Inasmuch as more American Indians today are not identified politically, however, it might be difficult to measure the "Southern" disposition among Indians--even the Five Civilized Tribes. The South is most definitely their homeland, but, are they "Southerners" in the cultural sense? Probably not. Do they have a deep aversion to the North? They probably might.
In any case, it is a time in American history when Indians need to take a stand--for America. North, South, or West, this is collectively our homeland, like no one else's. It is time that we had a national voice in the American arena. Yes, we can profess neutrality, we can occupy ourselves with our independent nations, we can absorb ourselves with introspection and liberal protest against all thing white and European--i.e., American. But this is unwise.

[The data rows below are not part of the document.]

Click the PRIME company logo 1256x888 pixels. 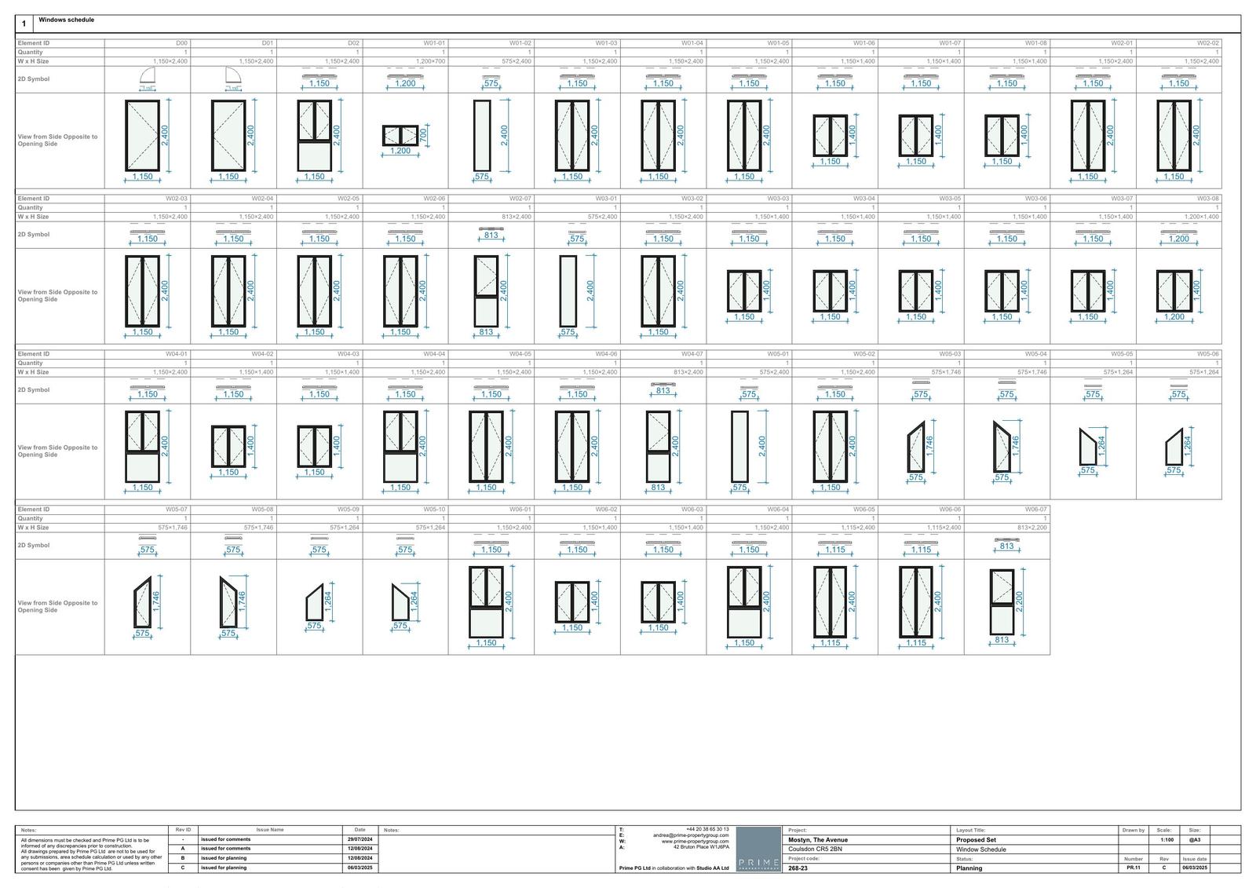click(758, 849)
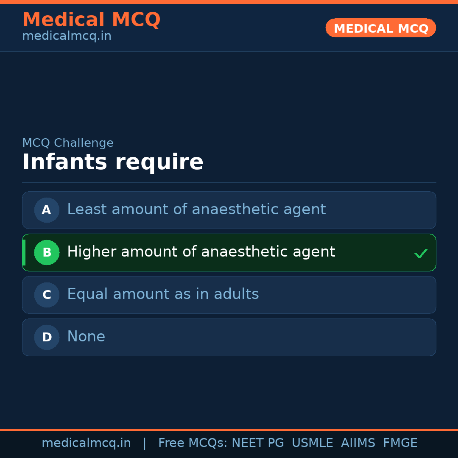458x458 pixels.
Task: Click the green checkmark on option B
Action: pyautogui.click(x=421, y=253)
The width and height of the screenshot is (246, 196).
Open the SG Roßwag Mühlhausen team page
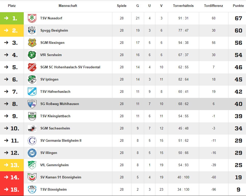click(x=60, y=104)
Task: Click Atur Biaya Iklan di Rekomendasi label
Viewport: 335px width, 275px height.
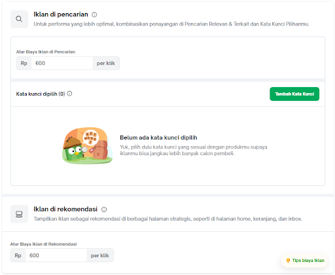Action: pos(43,244)
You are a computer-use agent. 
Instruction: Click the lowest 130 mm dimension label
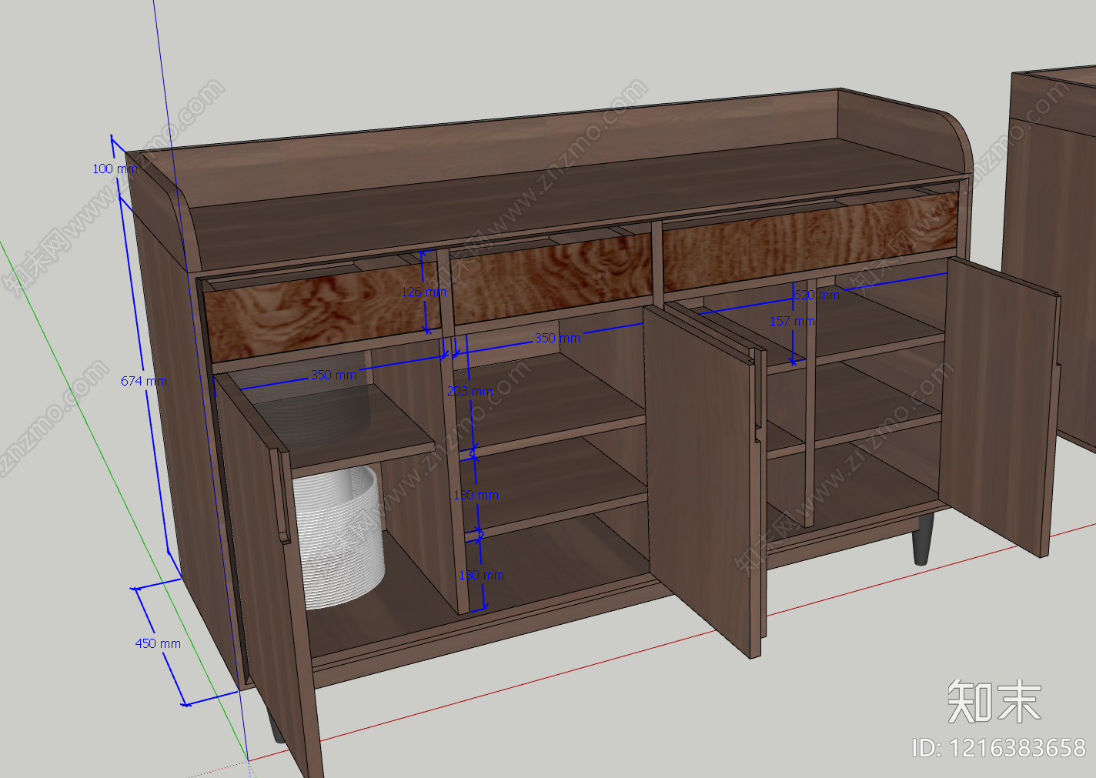(x=481, y=575)
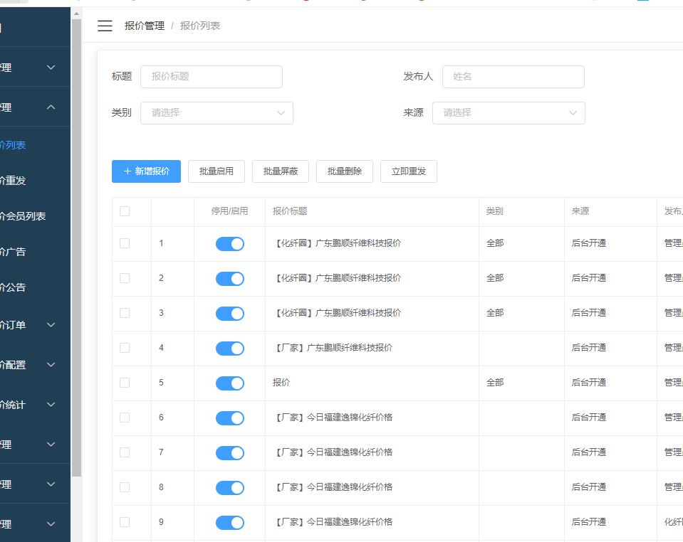683x542 pixels.
Task: Focus the 报价标题 input field
Action: [x=211, y=77]
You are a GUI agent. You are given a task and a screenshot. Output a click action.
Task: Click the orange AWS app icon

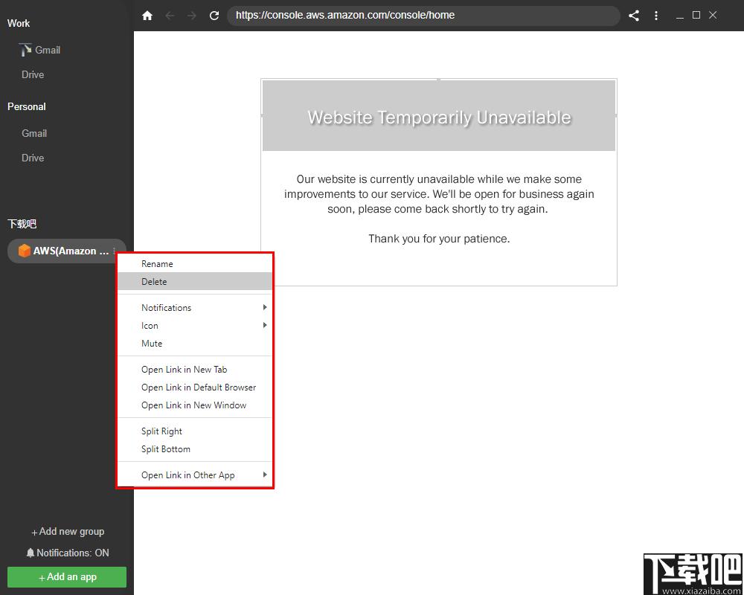click(25, 251)
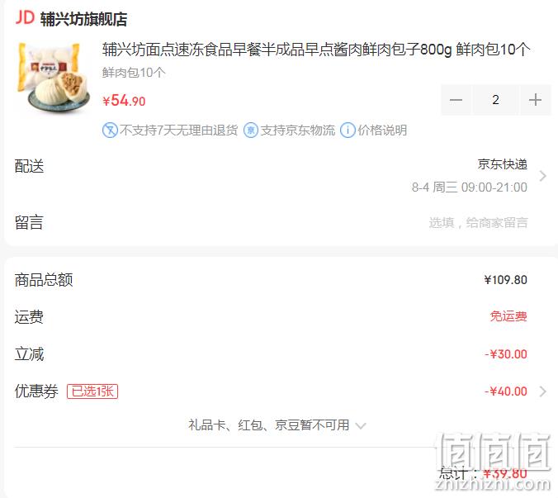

This weakens our actual position. We are essentially not in charge of ourselves. That is an illusion. We are stewards of a larger nation. Indeed, the United States declared us citizens in 1924--without even asking us if we wanted to be.
We cannot live without the effects of our circumstances. We cannot live as though we are not American citizens. I don't see any advantage for us in such an approach. We cannot remain "neutral," as Chief Ross so desired. It is not possible.
Therefore, we need to make intelligent political decisions now. We need to become actively involved in American politics. I don't mean in liberal, kook-based protest activism; I don't mean Communist-led anti-American organizations. I mean Indians should be involved in American politics in a positve way, in a shaping way, in a way that insures our future. I don't think any Indians would disagree with that.
We all have a common plight, yes; but, political movements based on common plight are merely reactionary, not formative. They are slavish, not progressive in the true sense. They are also unbeautiful. They are mean and ugly. I do believe we can do better. We are a people of great beaufy and art, by nature. It is wholly averse our nature to take such a negative view of life and circumstance. It is time we grew out of that mind set. It's not us.